Today, thanks to early diagnosis methods, renal tumors can be detected at very early stages while they are still small in size. So ‘’partial nephrectomy’’, during which the kidney can be preserved at maximum level and only the cancerous tissue is excised, has gradually gained importance.

Prof. Dr. Tibet Erdogru can perform laparoscopic surgical removal of the renal tumors up to 6cm in size without clamping renal artery and renal vein, without restricting the blood supply of kidneys (which is called ‘’unclamped renal pedicle’’ in medical literature).

In order to watch the video of laparoscopic partial nephrectomy operation performed without using ‘’Renal Pedicle Clamping’’ and blocking the blood flow to kidneys, please CLICK HERE. 

In 5 and 10 years of follow-ups carried out for scientific researches, in terms of cancer survival and tumor recurrence rates there is no difference between conditions of patients who underwent ‘’Partial Nephrectomy’’ (which is removal of only the cancerous tissue and leaving the healthy tissue in) and who underwent a surgery for total removal of kidney (provided that the compared patients have the same cancer stages –  stage T1, in which tumor is smaller than 7cm).

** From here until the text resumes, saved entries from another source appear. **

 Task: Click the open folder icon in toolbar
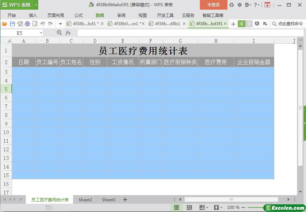click(x=4, y=24)
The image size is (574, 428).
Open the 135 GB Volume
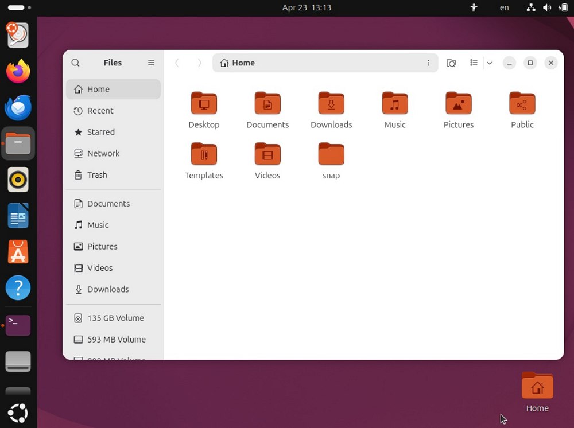point(116,318)
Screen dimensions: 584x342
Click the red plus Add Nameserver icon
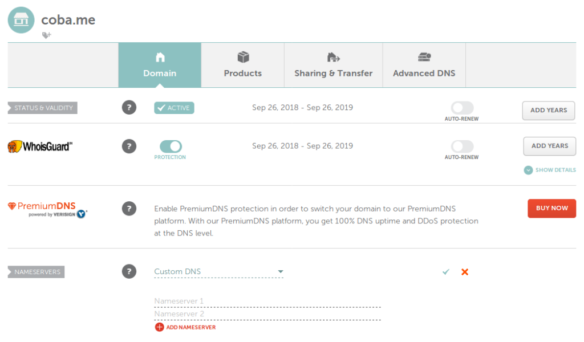coord(159,327)
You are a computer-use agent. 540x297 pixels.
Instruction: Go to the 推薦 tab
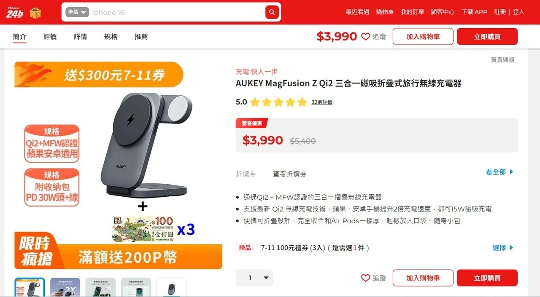(x=141, y=37)
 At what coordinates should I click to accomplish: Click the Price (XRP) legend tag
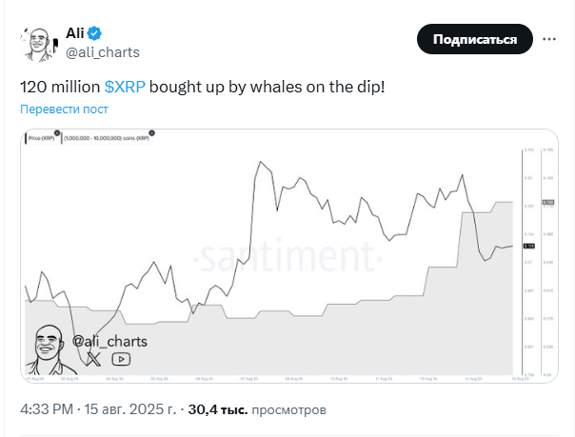point(42,139)
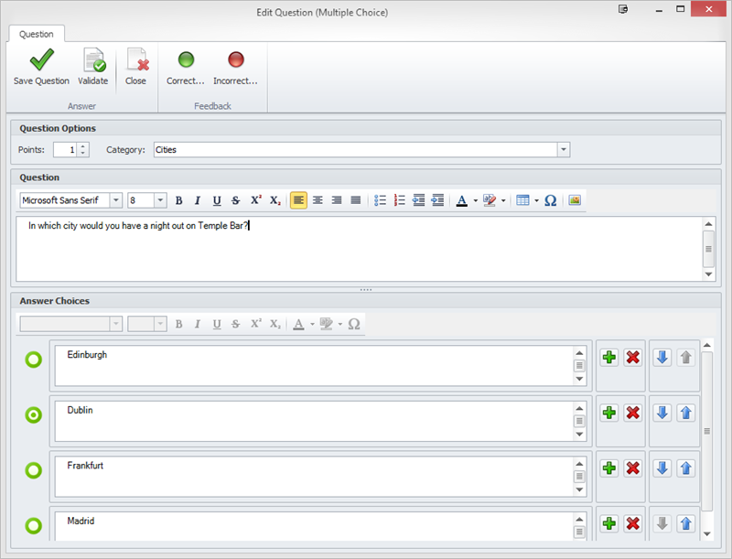This screenshot has width=732, height=559.
Task: Insert special symbol using question toolbar Omega
Action: coord(550,200)
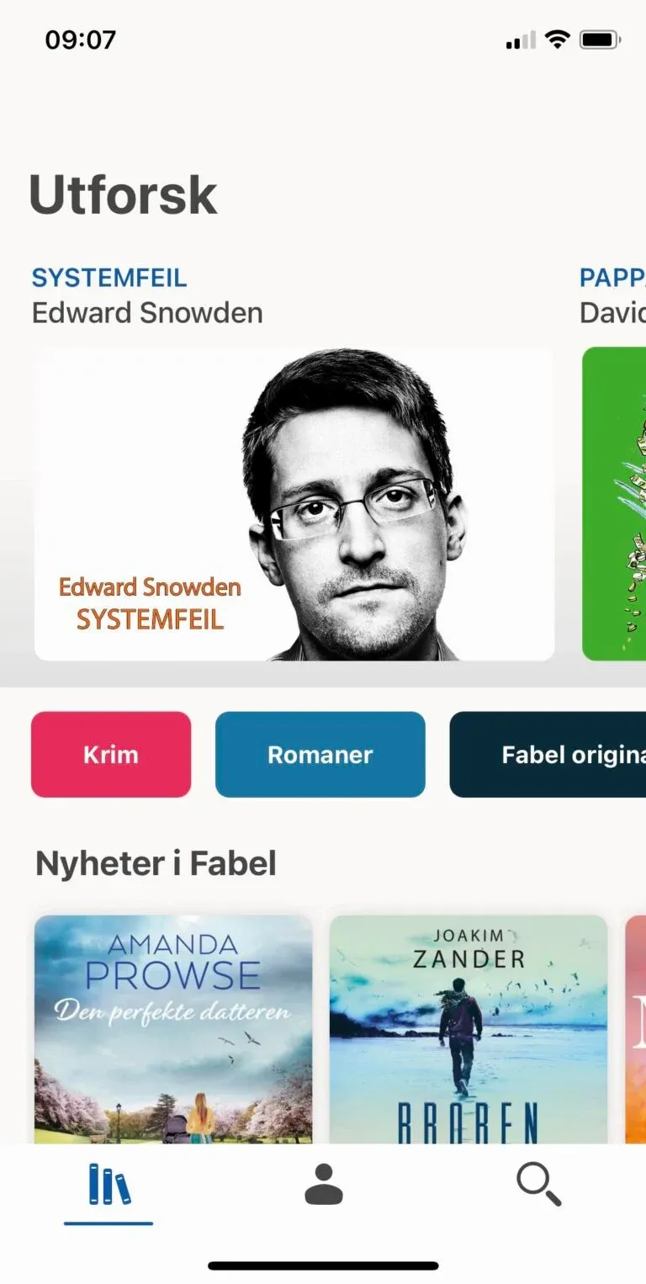
Task: Select the Romaner category button
Action: pyautogui.click(x=320, y=755)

There are some factors affecting prognosis (life expectancy by taking into consideration the disease) and the type of the treatment to be applied.

Most important factors are;

  • Stage of the disease
  • Patient age and general state of health

Cancer stating system is used in order to find out the clinical condition of the kidney cancer and the course of the disease easily, and to plan the treatment. Leading parameters of this staging system is the size of the tumor, its connection with the kidney and surrounding tissues, and whether it has spread to any distant tissues or not. In treatment of renal cancers with large tumor sizes (Image-6) and distant organ metastasis, open surgery can be preferred to laparoscopic surgery.

Image-6: Image of a renal cancer which is very extended and in an advanced stage in terms of tumor size (red circle pointed with red arrow), and normal kidney tissue (blue arrow)

However, as stated above, even for large renal tumors limited to kidney just like the one in Image-7, tumors that size up to 10-15 cm can also be removed laparoscopically (depending on surgeon’s experience). Nowadays laparoscopy is accepted as the gold standard for these kinds of masses.

Image-7: Renal adenocarcinoma limited to renal capsule but not suitable for only partially removal of tumor because of its size and localization. Today, ‘’laparoscopic’’ technique is accepted as the suitable treatment type for a tumor with these features.

Tumors of Renal Pelvis (Transitional Epithelial Cell Carcinoma)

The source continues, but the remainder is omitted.